[PATCH] erofs: fix infinite loop due to a race of filling compressed_bvecs

Fri Jan 26 15:56:05 AEDT 2024

On Thu, Jan 25, 2024 at 4:01 AM Gao Xiang <hsiangkao at linux.alibaba.com> wrote:
>
> I encountered a race issue after lengthy (~594647 sec) stress tests on
> a 64k-page arm64 VM with several 4k-block EROFS images.  The timing
> is like below:
>
> z_erofs_try_inplace_io                  z_erofs_fill_bio_vec
>   cmpxchg(&compressed_bvecs[].page,
>           NULL, ..)
>                                         [access bufvec]
>   compressed_bvecs[] = *bvec;
>
> Previously, z_erofs_submit_queue() just accessed bufvec->page only, so
> other fields in bufvec didn't matter.  After the subpage block support
> is landed, .offset and .end can be used too, but filling bufvec isn't
> an atomic operation which can cause inconsistency.
>
> Let's use a spinlock to keep the atomicity of each bufvec.  More
> specifically, just reuse the existing spinlock `pcl->obj.lockref.lock`
> since it's rarely used (also it takes a short time if even used) as long
> as the pcluster has a reference.
>
> Fixes: 192351616a9d ("erofs: support I/O submission for sub-page compressed blocks")

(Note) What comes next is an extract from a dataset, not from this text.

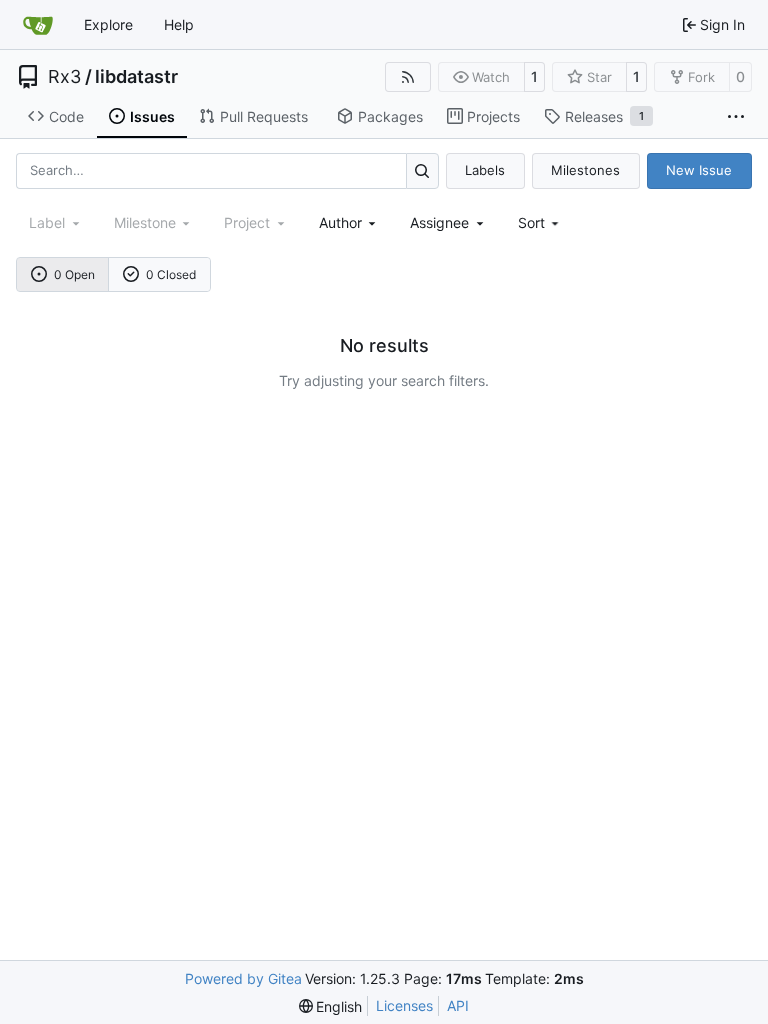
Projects (493, 116)
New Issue (699, 170)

> Signed-off-by: Gao Xiang <hsiangkao at linux.alibaba.com>
> ---
>  fs/erofs/zdata.c | 74 +++++++++++++++++++++++++-----------------------
>  1 file changed, 38 insertions(+), 36 deletions(-)
>
> diff --git a/fs/erofs/zdata.c b/fs/erofs/zdata.c
> index 583c062cd0e4..c1c77166b30f 100644
> --- a/fs/erofs/zdata.c
> +++ b/fs/erofs/zdata.c
> @@ -563,21 +563,19 @@ static void z_erofs_bind_cache(struct z_erofs_decompress_frontend *fe)
>                         __GFP_NOMEMALLOC | __GFP_NORETRY | __GFP_NOWARN;
>         unsigned int i;
>
> -       if (i_blocksize(fe->inode) != PAGE_SIZE)
> -               return;
> -       if (fe->mode < Z_EROFS_PCLUSTER_FOLLOWED)
> +       if (i_blocksize(fe->inode) != PAGE_SIZE ||
> +           fe->mode < Z_EROFS_PCLUSTER_FOLLOWED)
>                 return;
>
>         for (i = 0; i < pclusterpages; ++i) {
>                 struct page *page, *newpage;
>                 void *t;        /* mark pages just found for debugging */
>
> -               /* the compressed page was loaded before */
> +               /* Inaccurate check w/o locking to avoid unneeded lookups */
>                 if (READ_ONCE(pcl->compressed_bvecs[i].page))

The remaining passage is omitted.